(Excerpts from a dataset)
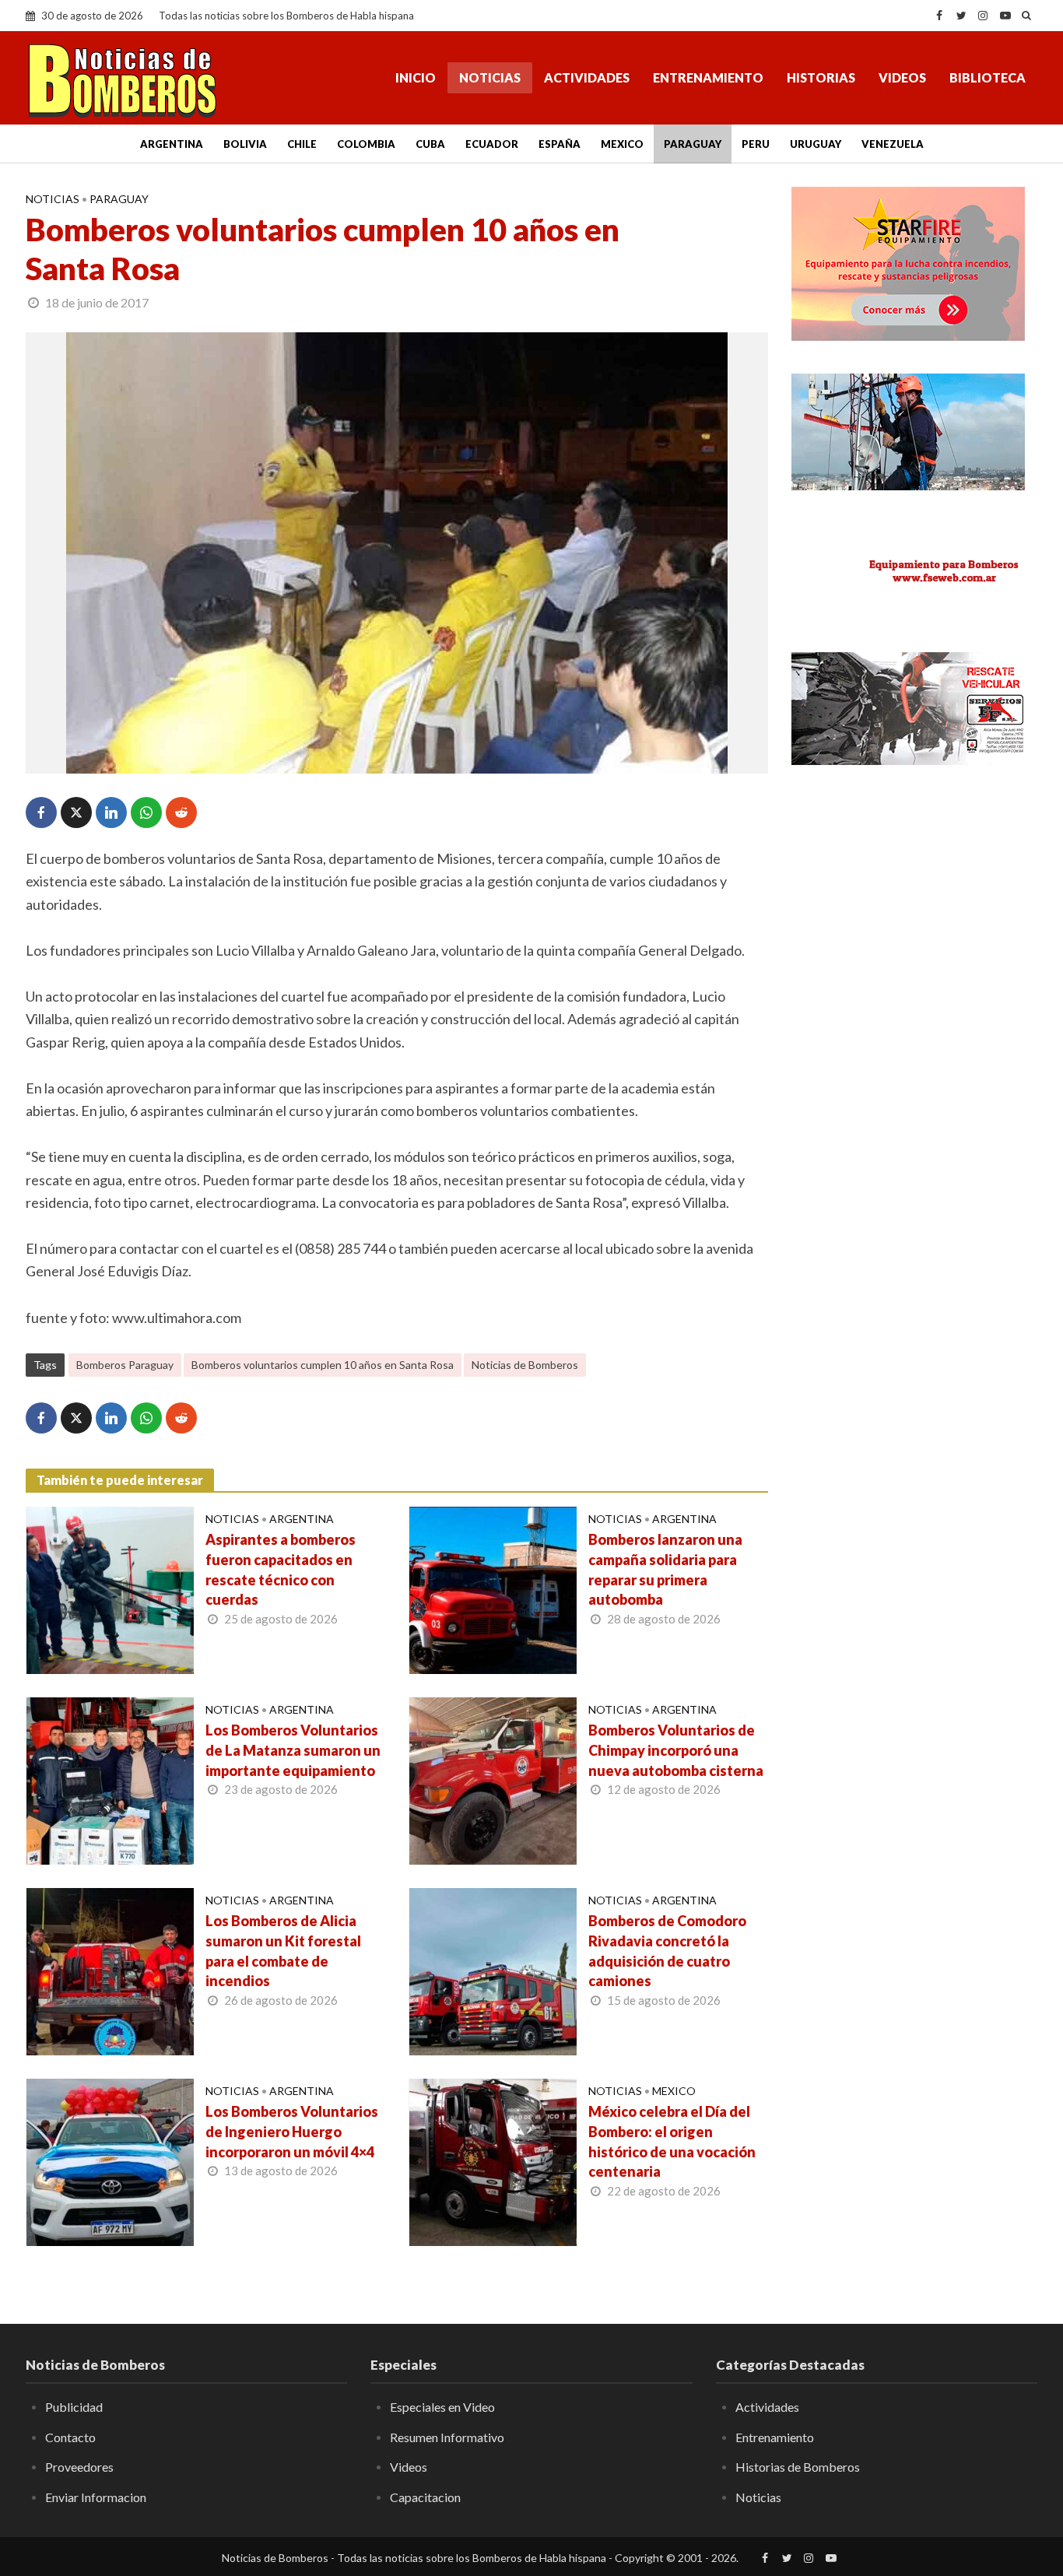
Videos (902, 77)
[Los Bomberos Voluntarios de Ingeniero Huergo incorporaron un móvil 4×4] (110, 2160)
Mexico (622, 144)
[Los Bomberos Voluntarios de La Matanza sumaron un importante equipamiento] (110, 1779)
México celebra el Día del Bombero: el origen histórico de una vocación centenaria (672, 2142)
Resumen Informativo (447, 2437)
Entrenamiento (708, 77)
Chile (302, 144)
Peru (756, 144)
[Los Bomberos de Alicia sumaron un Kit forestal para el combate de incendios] (110, 1969)
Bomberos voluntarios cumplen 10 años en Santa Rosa (322, 1364)
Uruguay (815, 144)
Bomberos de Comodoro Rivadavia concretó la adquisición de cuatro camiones (667, 1951)
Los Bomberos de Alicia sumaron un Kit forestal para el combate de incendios (283, 1951)
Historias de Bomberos (797, 2466)
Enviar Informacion (95, 2497)
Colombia (366, 144)
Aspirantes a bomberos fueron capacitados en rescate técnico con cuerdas (280, 1570)
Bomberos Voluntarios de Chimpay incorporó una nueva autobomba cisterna (675, 1750)
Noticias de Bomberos (525, 1364)
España (560, 144)
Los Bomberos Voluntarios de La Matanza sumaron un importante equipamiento (293, 1750)
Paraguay (692, 144)
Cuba (430, 144)
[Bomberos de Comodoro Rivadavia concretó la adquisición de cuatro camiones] (493, 1969)
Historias (821, 77)
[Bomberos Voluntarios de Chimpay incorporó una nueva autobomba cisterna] (493, 1779)
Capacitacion (425, 2497)
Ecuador (491, 144)
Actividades (587, 77)
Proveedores (79, 2466)
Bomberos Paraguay (125, 1364)
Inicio (415, 77)
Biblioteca (987, 77)
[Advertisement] (914, 895)
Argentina (171, 144)
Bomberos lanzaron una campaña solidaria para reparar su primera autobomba (665, 1570)
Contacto (70, 2437)
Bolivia (245, 144)
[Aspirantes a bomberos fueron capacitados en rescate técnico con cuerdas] (110, 1588)
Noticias (490, 77)
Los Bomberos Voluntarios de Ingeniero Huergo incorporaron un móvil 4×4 (291, 2131)
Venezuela (892, 144)
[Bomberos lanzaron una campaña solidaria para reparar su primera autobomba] (493, 1588)
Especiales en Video (442, 2406)
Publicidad (74, 2406)
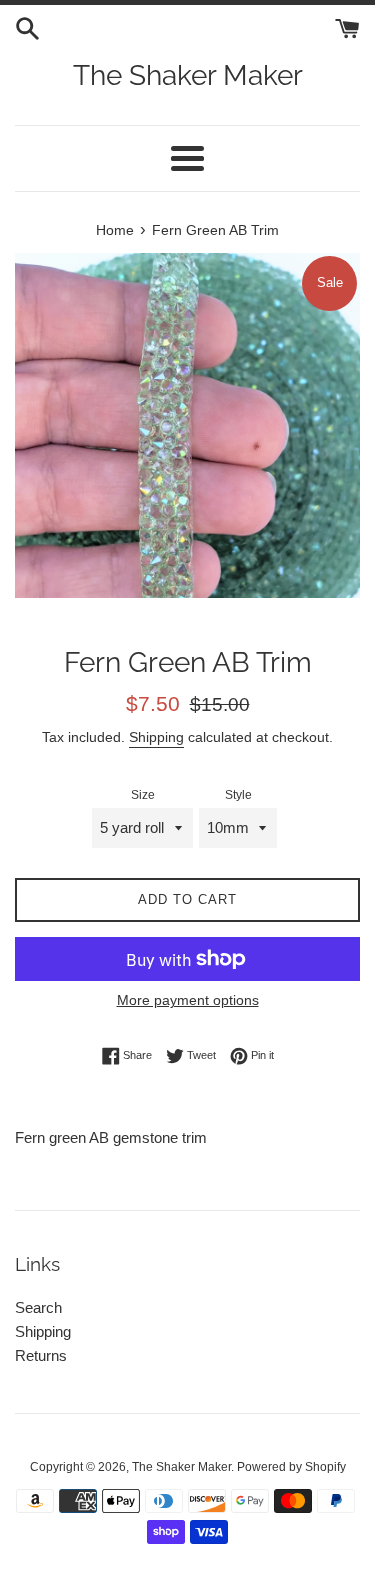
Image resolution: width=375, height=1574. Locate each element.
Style (238, 795)
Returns (41, 1355)
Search (38, 1307)
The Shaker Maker (188, 75)
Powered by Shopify (291, 1467)
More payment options (188, 1000)
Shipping (156, 737)
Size (143, 795)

TASK TO CARRY OUT: Filter the entries down to the lines with the word "capacitados" in them, and copy those lines.

SOLUTION FOR THIS PROBLEM:
Aspirantes a bomberos fueron capacitados en rescate técnico con cuerdas (280, 1570)
[Aspirantes a bomberos fueron capacitados en rescate técnico con cuerdas] (110, 1588)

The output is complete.